■ How to complete this task:
Please print the records below exactly as they are written.

■ Input for this task:
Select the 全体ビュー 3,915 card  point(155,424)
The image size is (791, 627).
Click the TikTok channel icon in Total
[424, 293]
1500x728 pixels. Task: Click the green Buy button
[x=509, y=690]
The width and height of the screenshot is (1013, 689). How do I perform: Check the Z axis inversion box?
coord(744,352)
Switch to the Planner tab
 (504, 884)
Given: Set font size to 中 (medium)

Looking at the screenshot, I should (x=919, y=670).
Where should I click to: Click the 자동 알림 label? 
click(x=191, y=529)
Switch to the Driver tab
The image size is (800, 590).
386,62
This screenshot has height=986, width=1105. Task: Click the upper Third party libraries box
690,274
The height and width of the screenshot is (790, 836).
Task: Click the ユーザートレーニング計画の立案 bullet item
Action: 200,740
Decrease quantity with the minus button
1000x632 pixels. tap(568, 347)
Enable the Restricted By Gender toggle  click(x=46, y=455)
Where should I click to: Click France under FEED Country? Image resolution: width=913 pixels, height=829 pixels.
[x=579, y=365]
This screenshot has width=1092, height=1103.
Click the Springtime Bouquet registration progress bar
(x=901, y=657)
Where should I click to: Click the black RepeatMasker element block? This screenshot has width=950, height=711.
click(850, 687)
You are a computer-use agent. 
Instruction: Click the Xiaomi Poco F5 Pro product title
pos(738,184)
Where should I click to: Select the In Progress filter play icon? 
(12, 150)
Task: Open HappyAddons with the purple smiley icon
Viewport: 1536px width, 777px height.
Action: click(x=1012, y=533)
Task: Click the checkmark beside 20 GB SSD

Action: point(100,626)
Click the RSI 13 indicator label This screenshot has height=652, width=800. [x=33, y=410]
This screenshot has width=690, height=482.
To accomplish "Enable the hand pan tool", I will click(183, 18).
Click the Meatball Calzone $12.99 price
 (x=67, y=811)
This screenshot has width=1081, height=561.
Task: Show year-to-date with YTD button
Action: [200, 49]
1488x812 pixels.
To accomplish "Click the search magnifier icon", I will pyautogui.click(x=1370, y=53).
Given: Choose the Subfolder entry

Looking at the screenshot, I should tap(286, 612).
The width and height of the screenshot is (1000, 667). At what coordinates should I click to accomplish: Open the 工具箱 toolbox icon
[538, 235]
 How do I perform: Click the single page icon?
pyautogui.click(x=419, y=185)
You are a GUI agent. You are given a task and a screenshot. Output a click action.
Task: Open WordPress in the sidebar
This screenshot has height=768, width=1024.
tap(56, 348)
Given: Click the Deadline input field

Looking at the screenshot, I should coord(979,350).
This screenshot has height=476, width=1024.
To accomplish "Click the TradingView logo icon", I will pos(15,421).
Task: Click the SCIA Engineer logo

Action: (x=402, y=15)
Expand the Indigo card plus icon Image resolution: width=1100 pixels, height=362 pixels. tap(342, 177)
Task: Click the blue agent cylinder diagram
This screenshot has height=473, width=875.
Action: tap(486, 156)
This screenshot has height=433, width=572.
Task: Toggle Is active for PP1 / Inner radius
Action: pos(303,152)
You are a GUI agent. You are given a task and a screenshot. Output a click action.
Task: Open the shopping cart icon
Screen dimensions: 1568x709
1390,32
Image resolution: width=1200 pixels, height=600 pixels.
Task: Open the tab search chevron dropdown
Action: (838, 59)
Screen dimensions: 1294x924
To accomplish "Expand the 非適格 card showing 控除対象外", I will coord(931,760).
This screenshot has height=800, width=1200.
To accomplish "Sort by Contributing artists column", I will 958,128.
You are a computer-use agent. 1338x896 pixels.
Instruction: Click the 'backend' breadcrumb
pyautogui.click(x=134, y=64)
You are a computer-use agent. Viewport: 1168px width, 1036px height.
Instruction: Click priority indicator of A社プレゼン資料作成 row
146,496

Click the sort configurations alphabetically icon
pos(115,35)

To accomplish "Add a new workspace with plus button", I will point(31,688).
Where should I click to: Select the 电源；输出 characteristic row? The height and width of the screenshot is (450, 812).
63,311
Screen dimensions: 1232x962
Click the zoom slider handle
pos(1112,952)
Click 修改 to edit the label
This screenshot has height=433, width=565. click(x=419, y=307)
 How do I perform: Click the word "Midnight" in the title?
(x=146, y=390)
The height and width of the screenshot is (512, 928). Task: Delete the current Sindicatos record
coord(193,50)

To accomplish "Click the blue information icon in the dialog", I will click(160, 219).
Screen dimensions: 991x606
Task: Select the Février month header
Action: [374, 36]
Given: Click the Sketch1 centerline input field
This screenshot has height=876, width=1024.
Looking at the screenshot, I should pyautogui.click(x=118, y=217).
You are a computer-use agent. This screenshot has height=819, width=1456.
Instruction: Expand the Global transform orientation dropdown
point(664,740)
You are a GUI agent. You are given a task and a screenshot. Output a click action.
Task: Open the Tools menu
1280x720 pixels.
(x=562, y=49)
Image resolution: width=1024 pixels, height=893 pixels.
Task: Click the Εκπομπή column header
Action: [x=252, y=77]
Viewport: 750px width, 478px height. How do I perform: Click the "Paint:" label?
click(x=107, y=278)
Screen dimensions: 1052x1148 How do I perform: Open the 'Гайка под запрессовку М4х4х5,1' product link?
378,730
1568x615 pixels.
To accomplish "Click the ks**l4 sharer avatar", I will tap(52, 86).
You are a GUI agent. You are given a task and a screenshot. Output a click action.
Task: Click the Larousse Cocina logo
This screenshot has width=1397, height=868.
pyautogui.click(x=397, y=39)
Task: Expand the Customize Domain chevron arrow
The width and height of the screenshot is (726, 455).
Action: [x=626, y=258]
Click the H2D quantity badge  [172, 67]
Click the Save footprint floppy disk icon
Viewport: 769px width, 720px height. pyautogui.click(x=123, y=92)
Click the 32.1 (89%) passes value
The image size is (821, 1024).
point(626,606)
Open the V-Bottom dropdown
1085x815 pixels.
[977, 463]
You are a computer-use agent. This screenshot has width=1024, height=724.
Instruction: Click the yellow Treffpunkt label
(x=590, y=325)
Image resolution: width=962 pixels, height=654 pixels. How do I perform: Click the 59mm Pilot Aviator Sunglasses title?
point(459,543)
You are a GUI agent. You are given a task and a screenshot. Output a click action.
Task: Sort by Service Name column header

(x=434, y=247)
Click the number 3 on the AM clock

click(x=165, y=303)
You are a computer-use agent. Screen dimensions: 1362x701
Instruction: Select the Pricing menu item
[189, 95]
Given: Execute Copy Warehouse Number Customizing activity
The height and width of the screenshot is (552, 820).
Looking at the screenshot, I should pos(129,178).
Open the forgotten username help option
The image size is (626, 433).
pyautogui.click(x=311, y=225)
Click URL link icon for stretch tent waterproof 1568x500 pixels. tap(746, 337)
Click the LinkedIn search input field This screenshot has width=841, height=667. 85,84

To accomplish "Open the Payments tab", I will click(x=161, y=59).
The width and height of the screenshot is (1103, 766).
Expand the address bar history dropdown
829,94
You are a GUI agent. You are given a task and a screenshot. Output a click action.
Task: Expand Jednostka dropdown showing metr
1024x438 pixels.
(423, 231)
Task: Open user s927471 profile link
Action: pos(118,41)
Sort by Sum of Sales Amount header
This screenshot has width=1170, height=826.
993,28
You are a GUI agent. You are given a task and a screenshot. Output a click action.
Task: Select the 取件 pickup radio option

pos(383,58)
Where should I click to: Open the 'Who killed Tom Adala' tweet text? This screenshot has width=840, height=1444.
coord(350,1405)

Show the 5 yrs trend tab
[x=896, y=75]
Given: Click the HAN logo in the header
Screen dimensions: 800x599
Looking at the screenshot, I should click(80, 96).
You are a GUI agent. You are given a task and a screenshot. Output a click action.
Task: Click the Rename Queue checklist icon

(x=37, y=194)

■ Written solution:
Select the 全体ビュー 3,915 card  point(155,424)
The image size is (791, 627).
Click the TikTok channel icon in Total
[424, 293]
1500x728 pixels. Task: Click the green Buy button
[x=509, y=690]
The width and height of the screenshot is (1013, 689). How do I perform: Check the Z axis inversion box?
coord(744,352)
Switch to the Planner tab
 (504, 884)
Given: Set font size to 中 (medium)

Looking at the screenshot, I should (x=919, y=670).
Where should I click to: Click the 자동 알림 label? 
click(x=191, y=529)
Switch to the Driver tab
The image size is (800, 590).
386,62
This screenshot has height=986, width=1105. Task: Click the upper Third party libraries box
690,274
The height and width of the screenshot is (790, 836).
Task: Click the ユーザートレーニング計画の立案 bullet item
Action: 200,740
Decrease quantity with the minus button
1000x632 pixels. tap(568, 347)
Enable the Restricted By Gender toggle  click(x=46, y=455)
Where should I click to: Click France under FEED Country? Image resolution: width=913 pixels, height=829 pixels.
[x=579, y=365]
This screenshot has width=1092, height=1103.
Click the Springtime Bouquet registration progress bar
(x=901, y=657)
Where should I click to: Click the black RepeatMasker element block? This screenshot has width=950, height=711.
click(850, 687)
You are a computer-use agent. 
Instruction: Click the Xiaomi Poco F5 Pro product title
pos(738,184)
Where should I click to: Select the In Progress filter play icon? 
(12, 150)
Task: Open HappyAddons with the purple smiley icon
Viewport: 1536px width, 777px height.
Action: click(x=1012, y=533)
Task: Click the checkmark beside 20 GB SSD

Action: point(100,626)
Click the RSI 13 indicator label This screenshot has height=652, width=800. [x=33, y=410]
This screenshot has width=690, height=482.
To accomplish "Enable the hand pan tool", I will click(183, 18).
Click the Meatball Calzone $12.99 price
 (x=67, y=811)
This screenshot has width=1081, height=561.
Task: Show year-to-date with YTD button
Action: [200, 49]
1488x812 pixels.
To accomplish "Click the search magnifier icon", I will pyautogui.click(x=1370, y=53).
Given: Choose the Subfolder entry

Looking at the screenshot, I should tap(286, 612).
The width and height of the screenshot is (1000, 667). At what coordinates should I click to accomplish: Open the 工具箱 toolbox icon
[538, 235]
 How do I perform: Click the single page icon?
pyautogui.click(x=419, y=185)
You are a GUI agent. You are given a task and a screenshot. Output a click action.
Task: Open WordPress in the sidebar
This screenshot has height=768, width=1024.
tap(56, 348)
Given: Click the Deadline input field

Looking at the screenshot, I should coord(979,350).
This screenshot has height=476, width=1024.
To accomplish "Click the TradingView logo icon", I will pos(15,421).
Task: Click the SCIA Engineer logo

Action: (x=402, y=15)
Expand the Indigo card plus icon Image resolution: width=1100 pixels, height=362 pixels. tap(342, 177)
Task: Click the blue agent cylinder diagram
This screenshot has height=473, width=875.
Action: tap(486, 156)
This screenshot has height=433, width=572.
Task: Toggle Is active for PP1 / Inner radius
Action: pos(303,152)
You are a GUI agent. You are given a task and a screenshot. Output a click action.
Task: Open the shopping cart icon
Screen dimensions: 1568x709
1390,32
Image resolution: width=1200 pixels, height=600 pixels.
Task: Open the tab search chevron dropdown
Action: (838, 59)
Screen dimensions: 1294x924
To accomplish "Expand the 非適格 card showing 控除対象外", I will coord(931,760).
This screenshot has height=800, width=1200.
To accomplish "Sort by Contributing artists column", I will 958,128.
You are a computer-use agent. 1338x896 pixels.
Instruction: Click the 'backend' breadcrumb
pyautogui.click(x=134, y=64)
You are a computer-use agent. Viewport: 1168px width, 1036px height.
Instruction: Click priority indicator of A社プレゼン資料作成 row
146,496

Click the sort configurations alphabetically icon
pos(115,35)

To accomplish "Add a new workspace with plus button", I will point(31,688).
Where should I click to: Select the 电源；输出 characteristic row? The height and width of the screenshot is (450, 812).
63,311
Screen dimensions: 1232x962
Click the zoom slider handle
pos(1112,952)
Click 修改 to edit the label
This screenshot has height=433, width=565. click(x=419, y=307)
 How do I perform: Click the word "Midnight" in the title?
(x=146, y=390)
The height and width of the screenshot is (512, 928). Task: Delete the current Sindicatos record
coord(193,50)

To accomplish "Click the blue information icon in the dialog", I will click(160, 219).
Screen dimensions: 991x606
Task: Select the Février month header
Action: [374, 36]
Given: Click the Sketch1 centerline input field
This screenshot has height=876, width=1024.
Looking at the screenshot, I should pyautogui.click(x=118, y=217).
You are a computer-use agent. This screenshot has height=819, width=1456.
Instruction: Expand the Global transform orientation dropdown
point(664,740)
You are a GUI agent. You are given a task and a screenshot. Output a click action.
Task: Open the Tools menu
1280x720 pixels.
(x=562, y=49)
Image resolution: width=1024 pixels, height=893 pixels.
Task: Click the Εκπομπή column header
Action: [x=252, y=77]
Viewport: 750px width, 478px height. How do I perform: Click the "Paint:" label?
click(x=107, y=278)
Screen dimensions: 1052x1148 How do I perform: Open the 'Гайка под запрессовку М4х4х5,1' product link?
378,730
1568x615 pixels.
To accomplish "Click the ks**l4 sharer avatar", I will tap(52, 86).
You are a GUI agent. You are given a task and a screenshot. Output a click action.
Task: Click the Larousse Cocina logo
This screenshot has width=1397, height=868.
pyautogui.click(x=397, y=39)
Task: Expand the Customize Domain chevron arrow
The width and height of the screenshot is (726, 455).
Action: [x=626, y=258]
Click the H2D quantity badge  [172, 67]
Click the Save footprint floppy disk icon
Viewport: 769px width, 720px height. pyautogui.click(x=123, y=92)
Click the 32.1 (89%) passes value
The image size is (821, 1024).
point(626,606)
Open the V-Bottom dropdown
1085x815 pixels.
[977, 463]
You are a computer-use agent. This screenshot has width=1024, height=724.
Instruction: Click the yellow Treffpunkt label
(x=590, y=325)
Image resolution: width=962 pixels, height=654 pixels. How do I perform: Click the 59mm Pilot Aviator Sunglasses title?
point(459,543)
You are a GUI agent. You are given a task and a screenshot. Output a click action.
Task: Sort by Service Name column header

(x=434, y=247)
Click the number 3 on the AM clock

click(x=165, y=303)
You are a computer-use agent. Screen dimensions: 1362x701
Instruction: Select the Pricing menu item
[189, 95]
Given: Execute Copy Warehouse Number Customizing activity
The height and width of the screenshot is (552, 820).
Looking at the screenshot, I should pos(129,178).
Open the forgotten username help option
The image size is (626, 433).
pyautogui.click(x=311, y=225)
Click URL link icon for stretch tent waterproof 1568x500 pixels. tap(746, 337)
Click the LinkedIn search input field This screenshot has width=841, height=667. 85,84

To accomplish "Open the Payments tab", I will click(x=161, y=59).
The width and height of the screenshot is (1103, 766).
Expand the address bar history dropdown
829,94
You are a GUI agent. You are given a task and a screenshot. Output a click action.
Task: Expand Jednostka dropdown showing metr
1024x438 pixels.
(423, 231)
Task: Open user s927471 profile link
Action: pos(118,41)
Sort by Sum of Sales Amount header
This screenshot has width=1170, height=826.
993,28
You are a GUI agent. You are given a task and a screenshot. Output a click action.
Task: Select the 取件 pickup radio option

pos(383,58)
Where should I click to: Open the 'Who killed Tom Adala' tweet text? This screenshot has width=840, height=1444.
coord(350,1405)

Show the 5 yrs trend tab
[x=896, y=75]
Given: Click the HAN logo in the header
Screen dimensions: 800x599
Looking at the screenshot, I should click(80, 96).
You are a GUI agent. You are given a task and a screenshot. Output a click action.
Task: Click the Rename Queue checklist icon

(x=37, y=194)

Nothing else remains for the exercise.